Tuesday, September 12, 2006

SO Mickey Mouse

Was going to write something else, but this morning I am so in the mood for a clueless Wasband story.

The final crisis in our marriage brewed for a long time before it burst upon the scene. Kind of like those tropical storms that swirl in the Caribbean gathering strength for their assault on the Florida coast. During that ugly and storm-lashed period, The Wasband and I took the kids on a Disney vacation. (Yeah, I know. Irony again. But people—this is my life and while memories are mutable, basic facts are not.)

The kids (5 and 10 at the time) loved Disney World and adored what was then called "The Big Red Boat," a Disney cruise ship.
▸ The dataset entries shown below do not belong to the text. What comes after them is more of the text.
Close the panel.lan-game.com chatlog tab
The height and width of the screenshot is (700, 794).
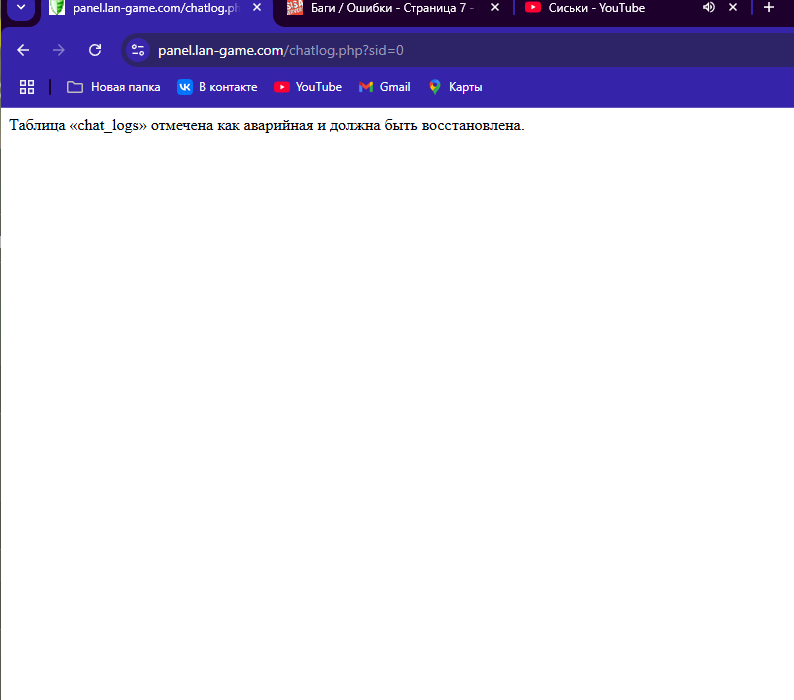[257, 8]
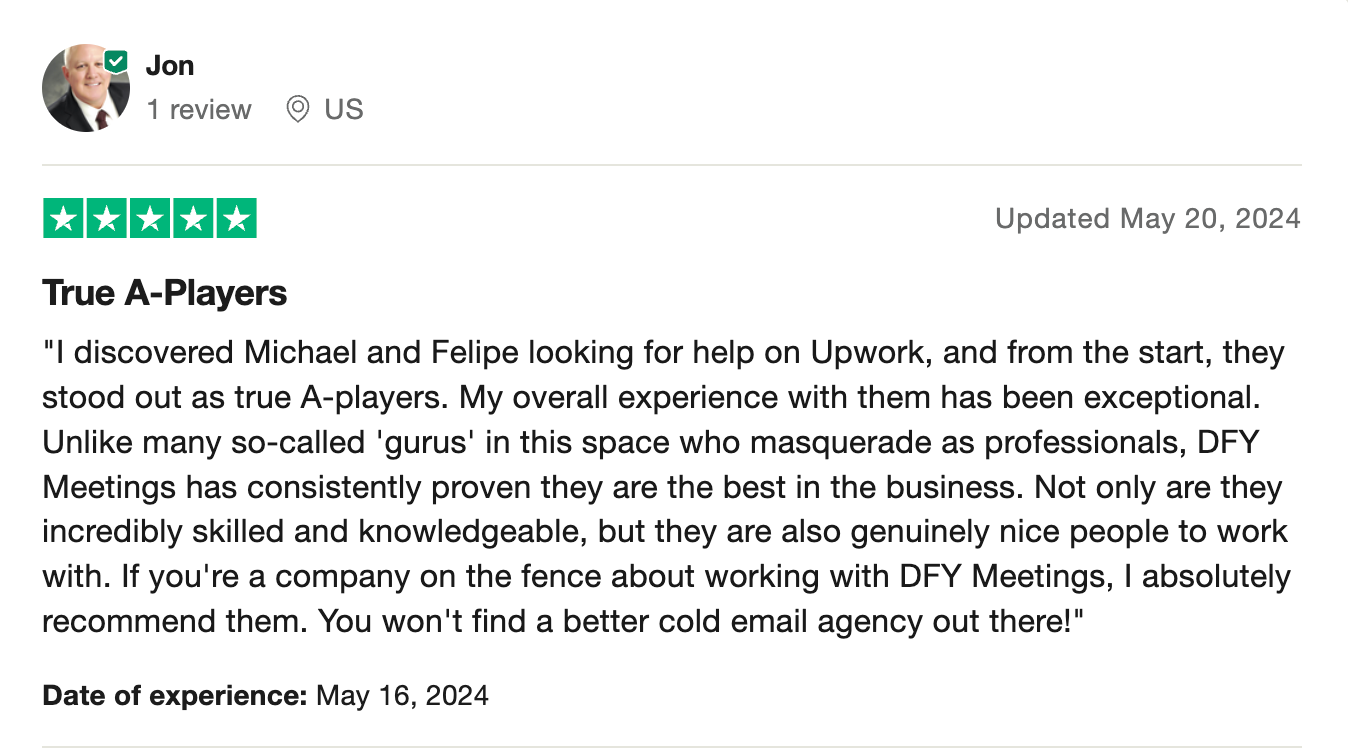Click the third green rating star
This screenshot has height=752, width=1348.
click(x=150, y=219)
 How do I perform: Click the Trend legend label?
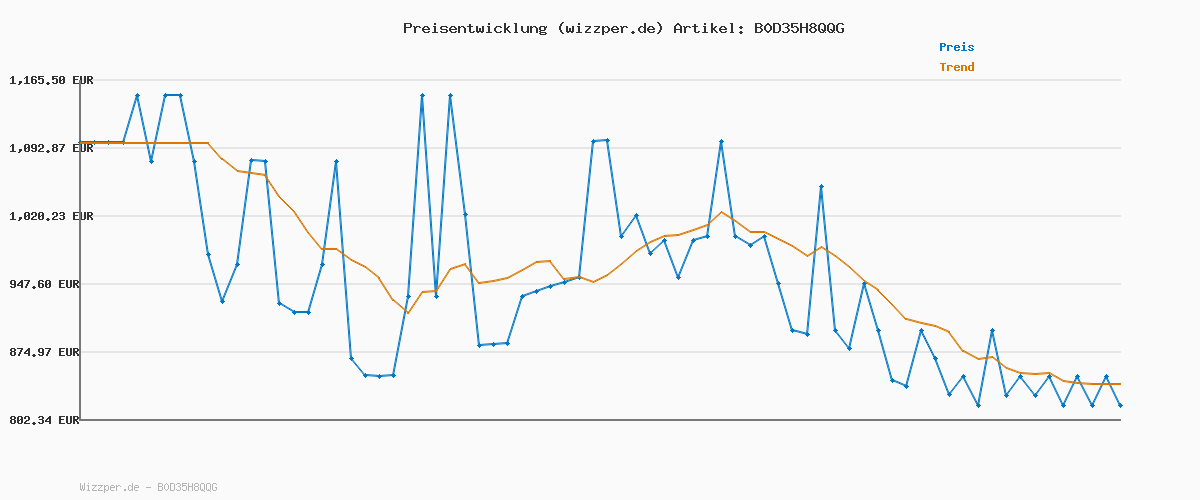click(956, 67)
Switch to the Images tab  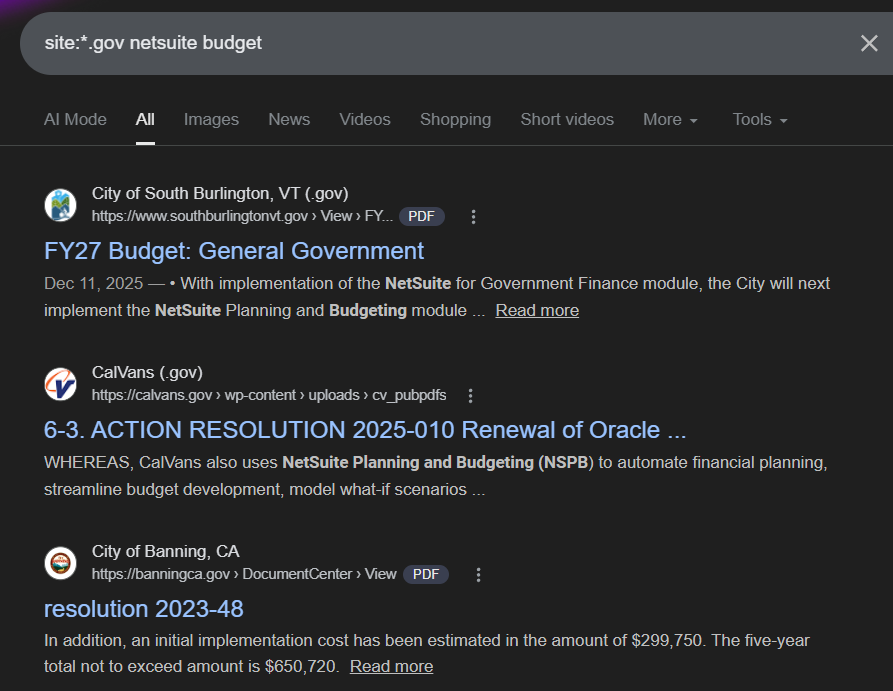point(211,119)
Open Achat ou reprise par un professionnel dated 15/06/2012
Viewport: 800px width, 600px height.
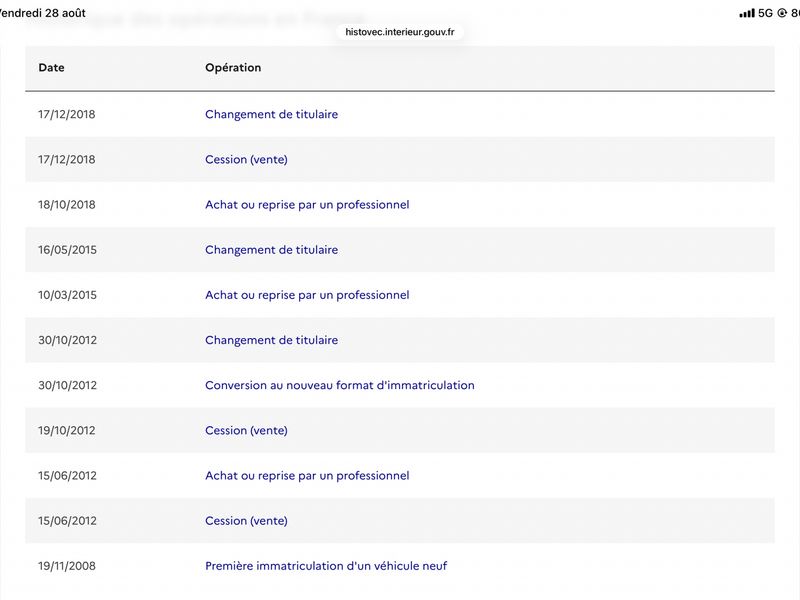click(307, 476)
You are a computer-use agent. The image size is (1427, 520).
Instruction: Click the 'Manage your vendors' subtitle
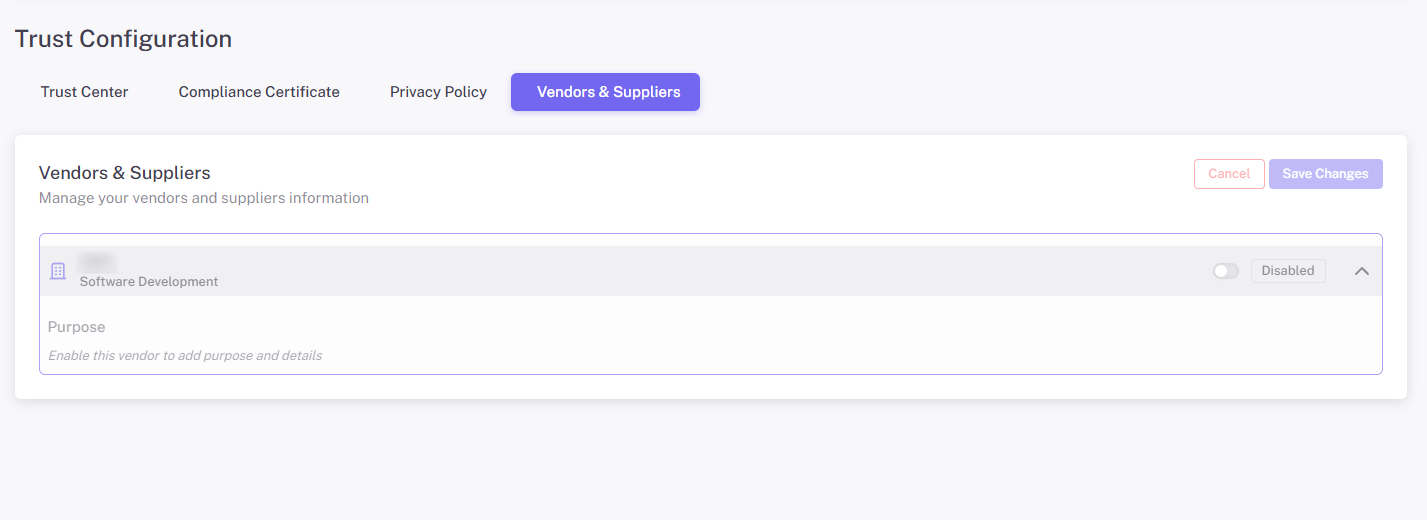204,198
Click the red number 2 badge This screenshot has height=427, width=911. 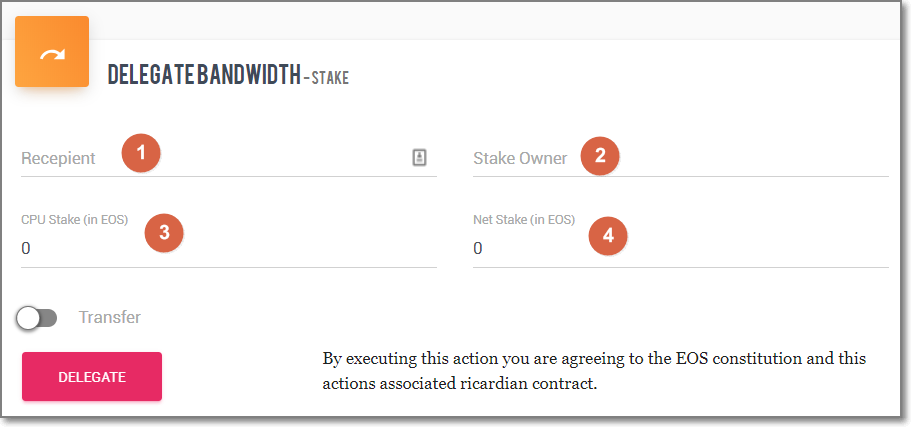(x=600, y=155)

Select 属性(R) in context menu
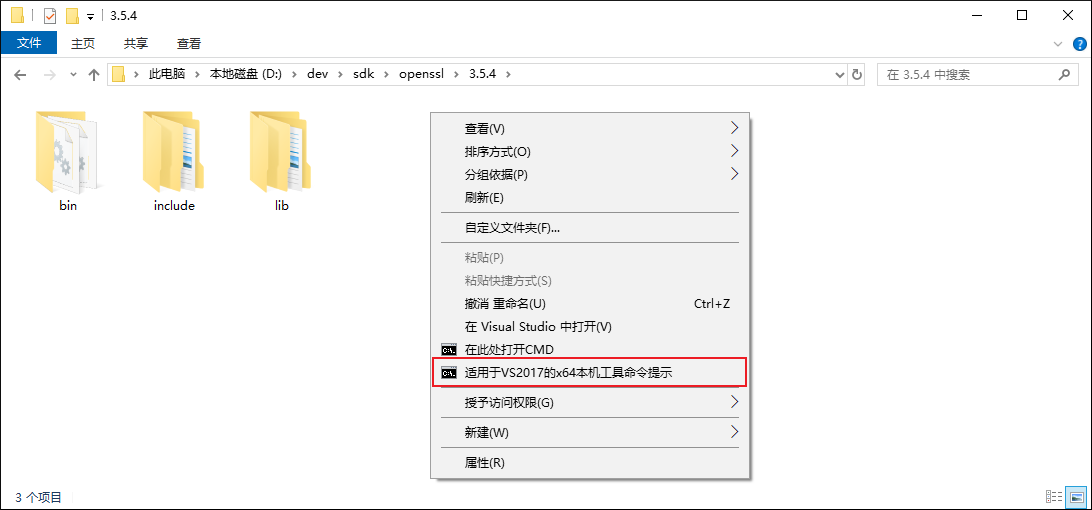point(485,463)
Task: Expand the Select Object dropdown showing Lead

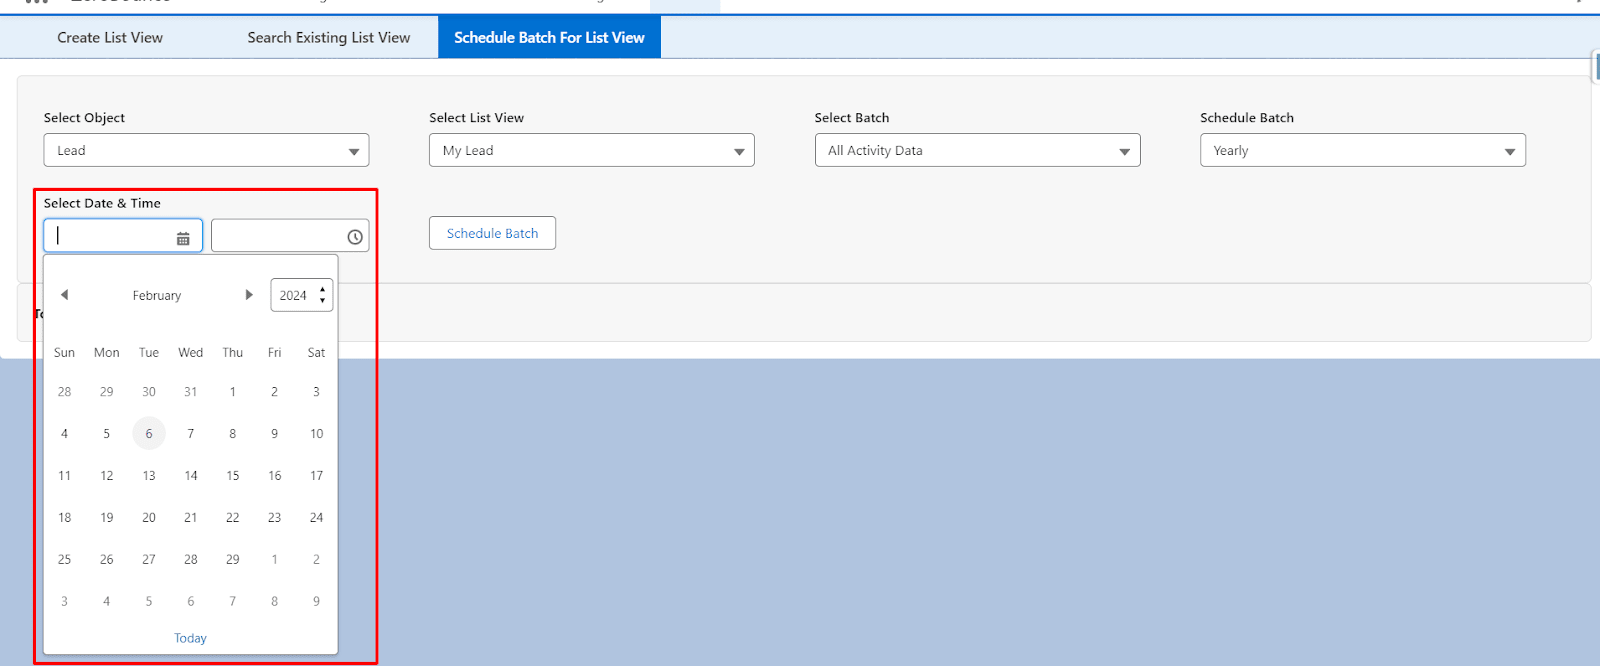Action: pos(206,151)
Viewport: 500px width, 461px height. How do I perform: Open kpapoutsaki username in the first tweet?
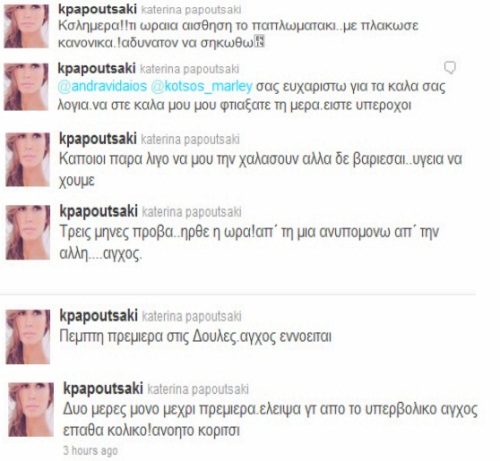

The two of us, on the other hand, were totally miserable for large but unspecified reasons. I tried to talk to him, but he clammed up tighter than any of the faux shells at the spectacular Under the Sea review, showing nightly at the Little Mermaid auditorium on the Lido deck.

Not long after we got home, the bills came due for the mess our lives had become. (Among those bills was one for the transatlantic phone calls The Wasband made to his secretary from what must have been every working pay phone in the Caribbean. What—he thought I wouldn'’t notice that he spent $900 talking to her in 5 days. Waay after office hours.)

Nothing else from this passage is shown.